**EXERCICES:**
(a) Indiquez si chacune des affirmations suivantes concorde avec le texte sur les statues de femmes, en répondant par oui ou par non et en citant les mots du texte qui tranchent. (i) Les statues inaugurées sont au nombre de dix. (ii) Les Jeux Olympiques ont réuni davantage de sportifs que de sportives. (iii) La date du 26 novembre figure sur la statue de Simone Veil.
(b) Répondez brièvement à ces questions à l'aide du texte sur les statues de femmes.
(i) Dans quel tableau de la cérémonie d'ouverture ces femmes ont-elles été mises en lumière ?
(ii) À quel endroit les statues sont-elles installées ?
(iii) Quel texte Olympe de Gouges a-t-elle rédigé ?

**TEXTE SOURCE:**
******
17 sept. 2024 Le combat pour les droits des femmes continue !
Ce mardi, j’ai eu le bonheur d’inaugurer l’arrivée des 10 statues de femmes qui ont marqué l’Histoire de France et qui ont été mises en lumière à l’occasion du tableau « Sororité » lors de la cérémonie d’ouverture des Jeux Olympiques.
Deux mois plus tard, les Jeux sont peut-être clos, mais leur message de modernité et d’audace doit continuer à nous inspirer. Et c’est pourquoi nous sommes ravis de prolonger aujourd'hui cet héritage d’inclusion et d’égalité, qui a été porté par ces premières olympiades paritaires, avec autant de sportifs que de sportives.
Installer ces statues ici même, dans cette cour d’honneur, est un symbole puissant, dans ce cœur battant de notre démocratie, où tant de libertés pour les femmes ont été conquises et obtenues de haute lutte.
Comme il y a près de 50 ans, lorsque Simone Veil monta à la tribune pour défendre la loi qui porterait son nom et dépénaliserait enfin l’IVG. Le 26 novembre prochain — une date désormais gravée sur sa statue — marquera le cinquantenaire de son discours historique. Nous ne manquerons pas de le commémorer dignement, ici, à l'Assemblée.
Soyons cependant honnêtes entre nous : avant les Jeux, aurions-nous tous pu reconnaître sans hésiter ces 10 femmes illustres ?
Certaines nous étaient déjà familières, comme Olympe de Gouges, qui rédigea la Déclaration des droits de la femme et de la citoyenne et eut ce mot prémonitoire : «La femme a le droit de monter sur l'échafaud, elle doit avoir également celui de monter à la tribune ».
******
**SECTION DES DONNÉES:**
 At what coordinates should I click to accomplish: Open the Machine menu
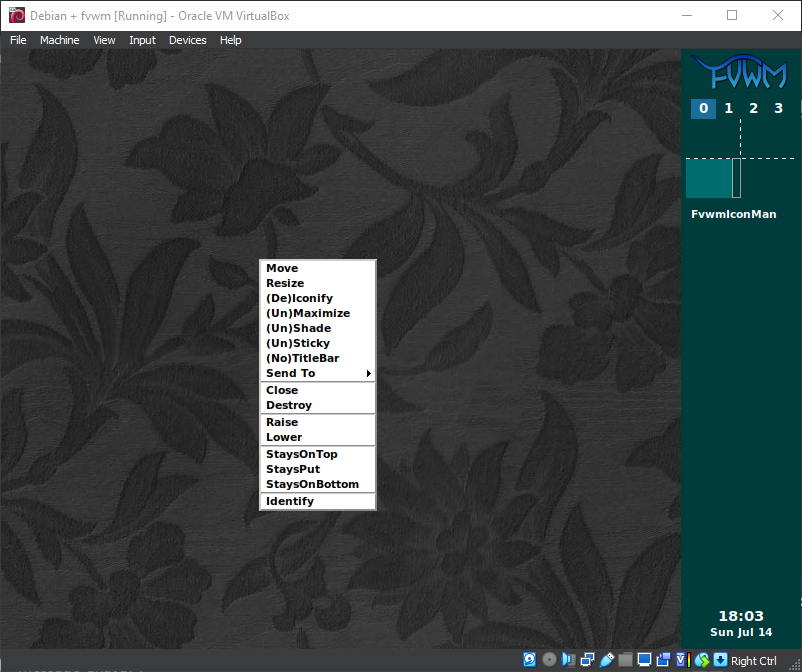click(x=59, y=40)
******
**RÉSULTATS DES EXERCICES:**
(a)
(i) Oui : « l’arrivée des 10 statues de femmes »
(ii) Non : « avec autant de sportifs que de sportives »
(iii) Oui : « une date désormais gravée sur sa statue »

(b)
(i) Le tableau « Sororité ».
(ii) Dans la cour d’honneur.
(iii) La Déclaration des droits de la femme et de la citoyenne.